И снова поезд. На сей раз наши соседи по купе — две марокканки, мать с дочерью. Мать — в хиджабе, дочь — без. Дочери лет двадцать. Судя по всему, эти женщины тоже далеко не из бедных. Обрадовались, узнав, что я говорю по-французски, и остаток пути болтали без умолку. Мать, бизнес-леди, владеет сетью бутиков по всему Марокко. Дочь — на выданье. «Скажите, доктор, вы не мусульманин? Очень жаль. Но раз так, вот вам гостинец». Сладости домашнего приготовления. Как же я буду при них это есть, когда они обе постятся? «Ешьте, ешьте, доктор, нам приятно!» Разговоры о том, как мать лечилась в Эмиратах: «У них там новейшее оборудование и бездарнейшие врачи». О ночных гуляньях в Корнише: «Это прожигатели жизни, доктор, они ничем полезным не занимаются. Для них Рамадан — одна сплошная тусовка. Всю ночь торчат в своих кабаре, курят шишу, а потом дрыхнут целыми днями. Просыпаются как раз к ифтару, очень удобно. Хороший пост, ничего не скажешь… А вот когда будет Ид-аль-Фитр…[344]

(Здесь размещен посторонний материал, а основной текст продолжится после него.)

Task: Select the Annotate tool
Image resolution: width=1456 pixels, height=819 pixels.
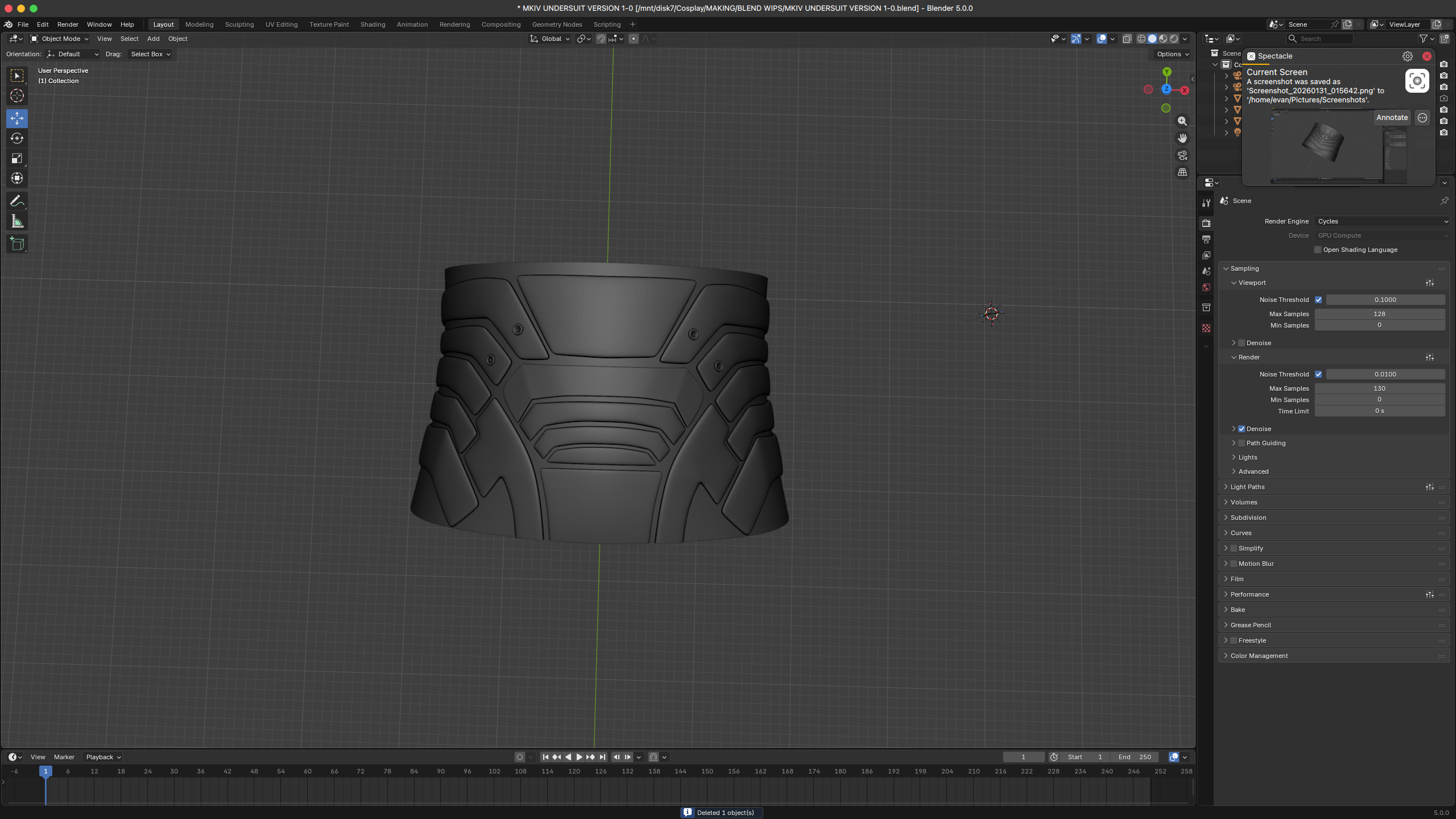Action: (16, 200)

Вы, кстати, когда уезжаете из Марокко? Уже завтра? Сколько же дней вы у нас провели? Но ведь это просто возмутительно! В Марокко, чтобы что-то увидеть, надо провести не меньше месяца. Останьтесь, доктор, хотя бы еще на несколько дней. Ид-аль-Фитр уже на носу. Мы с дочкой пригласим вас на ужин, и вы поймете, что никогда раньше не пробовали настоящей марокканской кухни».В этот момент купейная дверь открывается, и тощий молодой человек всучает каждому из пассажиров по кульку. Санни, вконец ошалевший от уличных торговцев с их ежеминутными посягательствами на его кошелек, шарахается от протянутого ему кулька, как от кобры. «Ла шукран![345]

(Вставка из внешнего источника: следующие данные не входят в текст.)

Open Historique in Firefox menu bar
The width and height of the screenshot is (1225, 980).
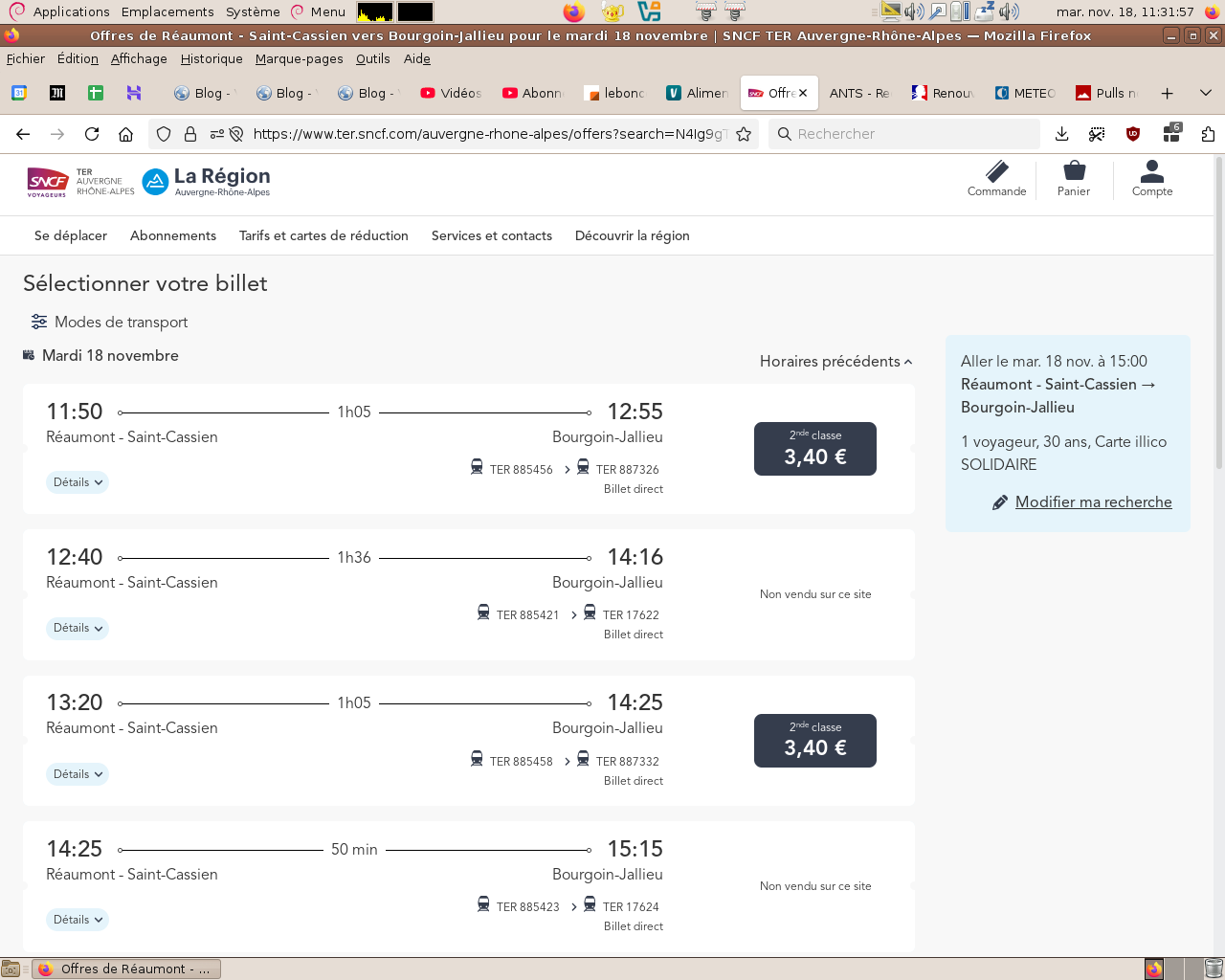click(x=212, y=58)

— угрожающе выкрикивает он. — Ла шукран! Мне ничего не надо!» Молодой человек пожимает плечами, кладет кулек на сиденье рядом с Санни и проходит к следующему купе. «Переведите своему другу, что ему нечего бояться, — говорит марокканка. — Дело в том, что до ифтара осталось всего пятнадцать минут. Мы в это время будем еще в пути. Этот мальчик просто решил обо всех позаботиться». Я открываю кулек: в нем бутылка воды и финик.3. Ганская кухня
Я вернулся в Аккру, вняв зову вещей птицы Санкофа. На русский имя птицы переводится как «Вернись и возьми», а изречение, связанное с пиктограммой, звучит так: «Чтобы смотреть в будущее, надо увидеть свое прошлое». Голова птицы повернута назад, в раскрытом клюве — яйцо. В незапамятные времена она взяла под крыло этот город и эту страну. Санкофа — один из символов «адинкра», древней идеографической письменности народа ашанти. Десять лет назад я впервые услышал про эти символы. Посвятив без малого год изучению языка ашанти-чви, впервые отправился в Африку, чтобы работать там врачом. И вот наконец возвращаюсь туда, откуда начал; нынешняя поездка в Гану — первая за десять лет.